**任务 1**. 下面这段代码提交页面显示，这次提交一共改动了多少个文件？
★ ★ ★ ★ ★
Added a base model class and training scripts for various sentiment analysis models, including Naive Bayes, SVM, XGBoost, LSTM, and BERT. Also, improved prediction functionality and the model loading mechanism.

2025-08-04 22:07:30 +08:00
parent bd60e2ed1b
commit 43525c5ca8
23 changed files with 1940 additions and 2362 deletions
@@ -0,0 +1,352 @@
+# -*- coding: utf-8 -*-
+"""
+LSTM情感分析模型训练脚本
+"""
+import argparse
+import os
+import pandas as pd
+import torch
+import torch.nn as nn
+from torch.utils.data import Dataset, DataLoader
+from torch.nn.utils.rnn import pad_sequence, pack_padded_sequence, pad_packed_sequence
+from gensim import models
+from sklearn.metrics import accuracy_score, f1_score, classification_report, roc_auc_score
+from typing import List, Tuple, Dict, Any
+import numpy as np
+
+from base_model import BaseModel
+
+
+class LSTMDataset(Dataset):
+    """LSTM数据集"""
+    
+    def __init__(self, data: List[Tuple[str, int]], word2vec_model):
+        self.data = []
+        self.label = []
+        
+        for text, label in data:
+            vectors = []
+            for word in text.split(" "):
+                if word in word2vec_model.wv.key_to_index:
+                    vectors.append(word2vec_model.wv[word])
+            
+            if len(vectors) > 0:  # 确保有有效的词向量
+                vectors = torch.Tensor(vectors)
+                self.data.append(vectors)
+                self.label.append(label)
+    
+    def __getitem__(self, index):
+        return self.data[index], self.label[index]
+    
+    def __len__(self):
+        return len(self.label)
+
+
+def collate_fn(data):
+    """批处理函数"""
+    data.sort(key=lambda x: len(x[0]), reverse=True)
+    data_length = [len(sq[0]) for sq in data]
+    x = [i[0] for i in data]
+    y = [i[1] for i in data]
+    data = pad_sequence(x, batch_first=True, padding_value=0)
★ ★ ★ ★ ★
**任务 2**. 请把下面列表中从含有“Given: Select the Details tab”的那一行开始、一直到列表结尾的部分（首尾两行都算）改写成编号清单，空行去掉，图片不要放进答案。

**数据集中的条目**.
★ ★ ★ ★ ★
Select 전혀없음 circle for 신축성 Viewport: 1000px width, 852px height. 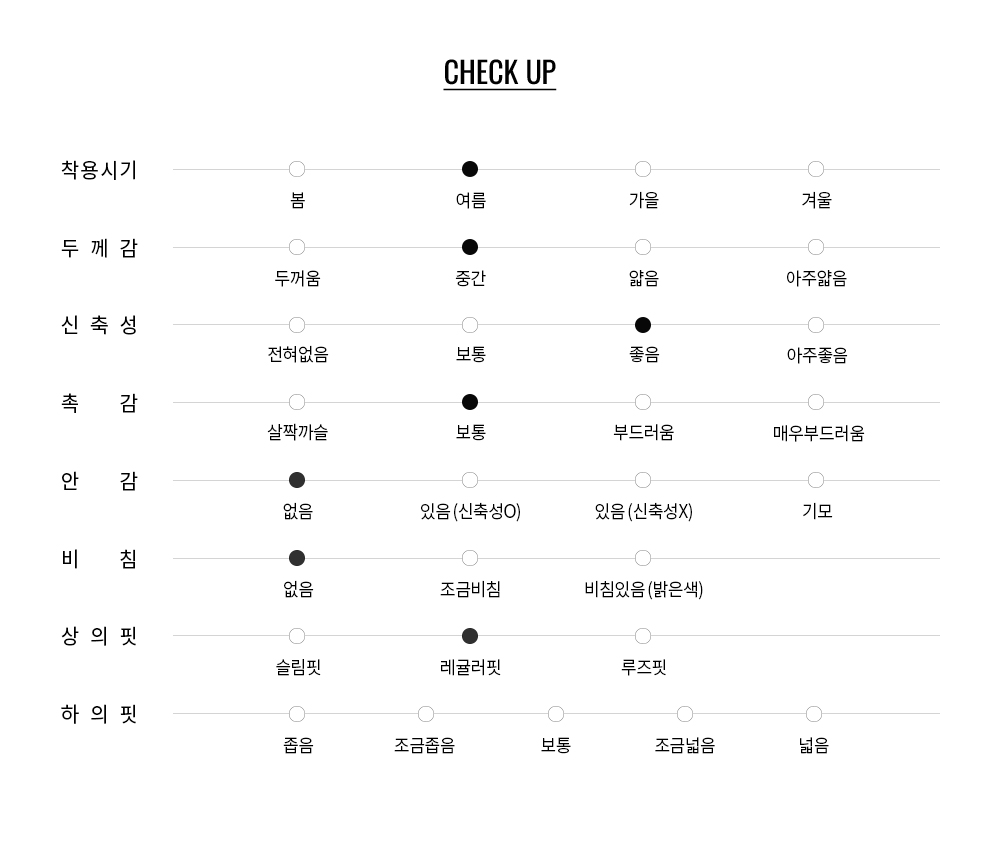tap(297, 325)
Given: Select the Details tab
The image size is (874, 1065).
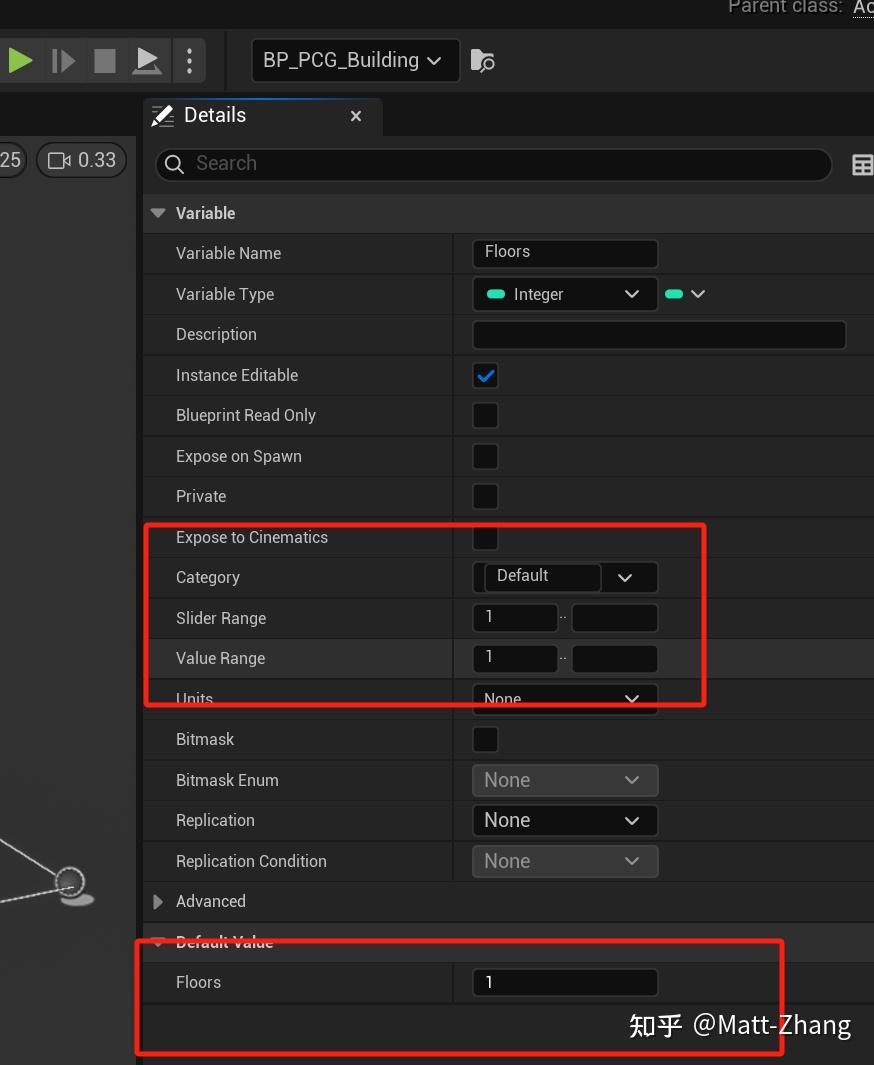Looking at the screenshot, I should (x=214, y=116).
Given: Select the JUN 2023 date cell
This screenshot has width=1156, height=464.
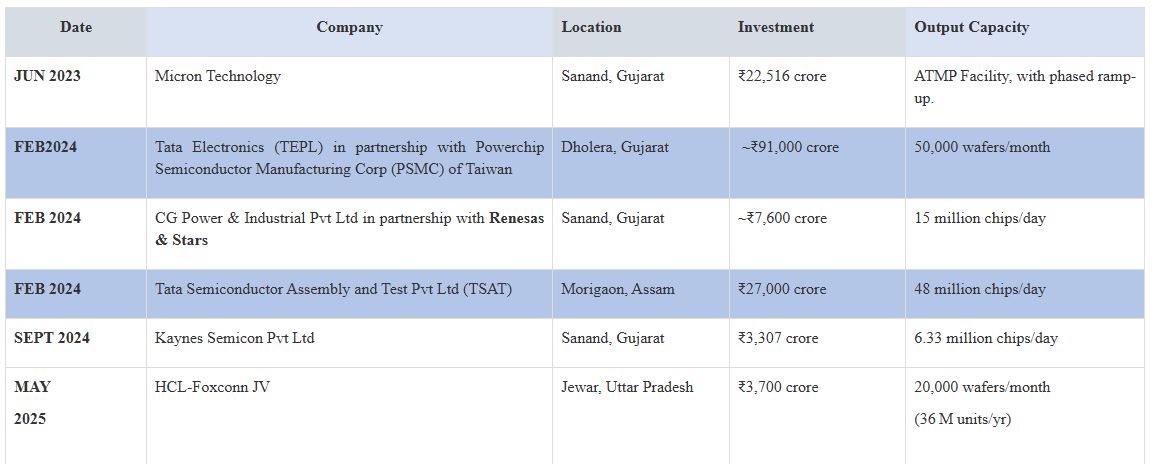Looking at the screenshot, I should pos(76,91).
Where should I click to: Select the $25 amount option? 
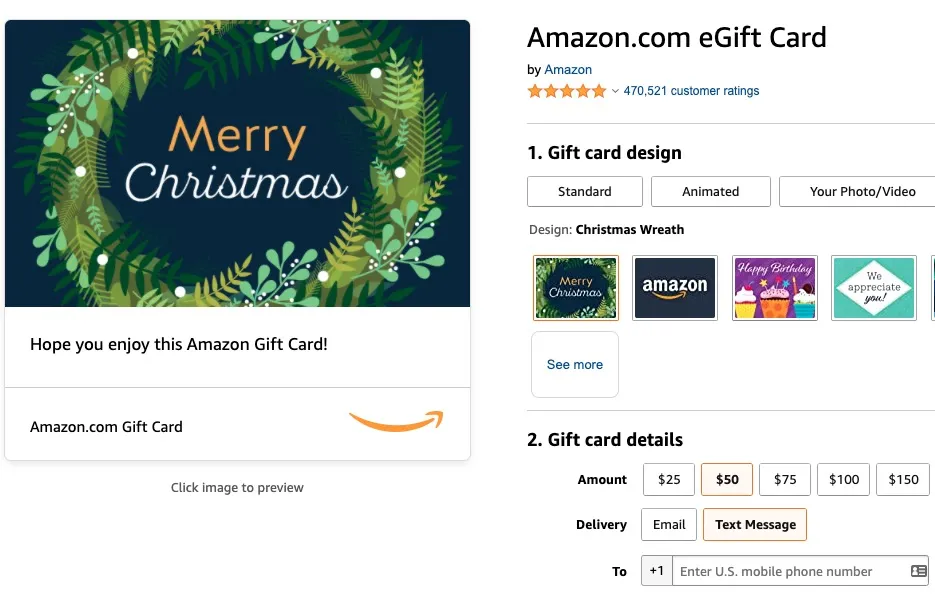669,480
★ ★ ★ ★ ★
**正确答案 1**. 23个文件。

**正确答案 2**.
1. Given: Select the Details tab
2. The image size is (874, 1065).
3. Looking at the screenshot, I should (x=214, y=116).
4. Given: Select the JUN 2023 date cell
5. This screenshot has width=1156, height=464.
6. Looking at the screenshot, I should pos(76,91).
7. Where should I click to: Select the $25 amount option? 
8. 669,480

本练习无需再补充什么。